Come madre cattolica con un figlio gay voglio parlare a chi ha redatto il Responsum Vaticano sulle benedizioni
Lettera aperta inviata da Maria Cristina, una madre cattolica con un figlio gay, ai padri della Congregazione per la Dottrina della Fede (CDF) che hanno redatto il Responsum sulla benedizione delle coppie omosessuali
Desidero esprimere il mio “GRAZIE” innanzitutto al Signore per aver benedetto con il DONO di questo figlio il nostro matrimonio; dono che sia io che mio marito abbiamo considerato ancor prima del concepimento, giusto e perfetto in quanto dono di Dio e Lui è sempre giusto e perfetto.
Grazie inoltre a mio figlio per avermi fatto conoscere una realtà per me sconosciuta, mai osteggiata ma ignorata e lasciata ai margini (e di questo chiedo perdono): avvicinandola mi si è aperto un mondo, è cambiatolo sguardo.
E non mi riferisco solo agli omosessuali cristiani LGBT ma anche agli altri, a quelli che hanno smesso di frequentare la Chiesa perché troppo sofferenti per farlo e per superare il peso di sentirsi etichettare come “intrinsecamente disordinati”.
Mio figlio è fra questi ultimi ed io da anni prego lo Spirito perché infonda in lui la saggezza e la capacità di superare quella sofferenza.
Quando nostro figlio nella tarda adolescenza ha dovuto fare i conti con l’accettazione, molto travagliata, della propria omosessualità, sentendosi rifiutato all’interno della Chiesa se ne è allontanato anche se, per fortuna, non dai principi cristiani che noi come famiglia abbiamo cercato di trasmettergli con i limiti delle nostre capacità ma chiedendo sempre l’aiuto dello Spirito.
Studiando Sant’Agostino e la sua vita ho poi “scoperto” Santa Monica, madre tenace, che ha dedicato la sua vita alla preghiera ed alle opere pie con l’intento di smuovere le pietre che ostacolavano la conversione del figlio.

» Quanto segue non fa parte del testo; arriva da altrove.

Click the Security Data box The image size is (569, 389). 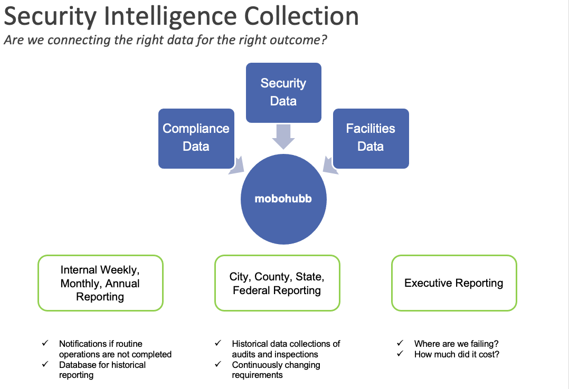tap(283, 92)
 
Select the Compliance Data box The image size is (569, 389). tap(196, 138)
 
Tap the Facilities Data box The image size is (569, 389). tap(371, 138)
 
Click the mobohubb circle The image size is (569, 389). tap(283, 199)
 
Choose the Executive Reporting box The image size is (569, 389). tap(454, 283)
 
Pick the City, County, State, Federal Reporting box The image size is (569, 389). tap(277, 283)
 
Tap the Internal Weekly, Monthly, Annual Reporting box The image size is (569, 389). tap(100, 283)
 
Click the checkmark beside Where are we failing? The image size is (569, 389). tap(401, 344)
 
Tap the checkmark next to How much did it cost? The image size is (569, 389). tap(401, 354)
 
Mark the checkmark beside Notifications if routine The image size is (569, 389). tap(45, 344)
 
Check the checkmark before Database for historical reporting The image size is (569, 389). tap(45, 365)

L’ho eletta mia “aiutante” in cielo e ogni giorno prego la sua intercessione per il ritorno di mio figlio in seno alla Chiesa.
Quando però ho letto il Responsum mi è venuto spontaneo, nonostante questa mia preghiera, dire GRAZIE al Signore perché mio figlio ne è ancora al di fuori e gli è così stata risparmiata questa ulteriore ferita.
Come ho detto, mi sono avvicinata da anni a gruppi di ragazzi e ragazze cristiani LGBT, di cui insieme ad un gruppo di genitori con figli omosessuali mi considero un po’ “mamma”.
Dopo il Responsum ho visto questi ragazzi e ragazze soffrire atrocemente; li ho visti umiliati, schiacciati e ancora una volta non accolti nella loro oggettiva condizione esistenziale, ricordiamocelo, mai scelta né desiderata.
In seguito però ho assistito, con ammirazione, alla capacità che la maggior parte di loro ha avuto di superare con la forza della FEDE la “mazzata” che hanno subito proprio nei giorni antecedenti la Pasqua.
Ho rivisto in loro le ferite inferte a Gesù, le derisioni e gli oltraggi di chi non capiva la vera natura del suo AMORE.
Li ho visti anche “risorgere” con grande forza e luminosità, magari con tristezza e delusione ma senza rancore né rabbia né odio, proprio come ha fatto Gesù: questo anche grazie all’aiuto di molti genitori e alla vicinanza di sacerdoti e suore che in questi anni li hanno accompagnati nel loro cammino anche come coppie.
Voglio sperare che tra coloro che si spendono per la Dottrina ci sia qualcuno che possa, anche avvicinandoli e conoscendoli, riconoscere che l’AMORE, quello vero fra due persone pur dello stesso sesso, l’AMORE che si propone fedeltà, cura reciproca, progetto di crescita umana e cristiana e di servizio alla comunità è sempre una BENEDIZIONE di Dio per quelle persone e per l’intera comunità.
L’ultimo GRAZIE è per voi, cari padri, perché credo che alla base del Responsum ci siano state da parte vostra delle intenzioni che partano da una sincera ricerca del bene oggettivo ma nel mio cuore mi auguro di poter assistere un giorno ad una migliore comprensione della lettura di questa realtà, magari partendo dalle scienze umane che, come sono illuminate dalla Parola di Dio, così possano a loro volta illuminarla.